** Begin EXTRACT TO READ **

The basic approach to clustering is simply to calculate the distance between your markers and when two of them are close enough you replace them with a single marker located at the mid-point between the two.
Instead of just having a limitation on how close to each other markers may be, you may also (or instead) choose to limit the number of clusters/markers you want as a result.
To accomplish this you could calculate the distance between all pairs of markers, sort them, and then merge from the top until you only have as many markers/clusters as you wish.
To refine the mid-point positioning when forming a cluster you may take into account the number of actual markers represented by each of the two to be merged. Think of that number as a weight and the line between the two markers as a scale. Then instead of always choosing the mid-point, choose the point that would balance the scale.
I'd guess that this simple form of clustering is good enough if you have a limited number of markers. If your data set (# of markers and their position) is roughly static you can calculate clustering on the server once in a while, cache it, and server clients directly from the cache.
However, if you need to support large scale scenarios potentially with markers all over the world you'll need a more sophisticated approach.
The mentioned cluster algorithm does not scale. In fact its computation cost would typically grow exponentially with the number of markers.
To remedy this you could split the world into partitions and calculate clustering and serve clients from each partition. This would indeed support scaling since the workload can be split and performed by several (roughly) independent servers.

** End EXTRACT TO READ **

**YOUR TASK**:
Rewrite the part of the text on marker clustering starting with "The basic approach" and going on through "as you wish.", replacing "distance" with "separation" throughout.

** Begin DATASET EXTRACT **

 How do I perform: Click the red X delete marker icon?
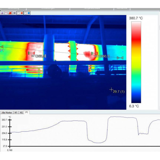pos(10,13)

** End DATASET EXTRACT **

**RESPONSE TO THE TASK**:
The basic approach to clustering is simply to calculate the separation between your markers and when two of them are close enough you replace them with a single marker located at the mid-point between the two.
Instead of just having a limitation on how close to each other markers may be, you may also (or instead) choose to limit the number of clusters/markers you want as a result.
To accomplish this you could calculate the separation between all pairs of markers, sort them, and then merge from the top until you only have as many markers/clusters as you wish.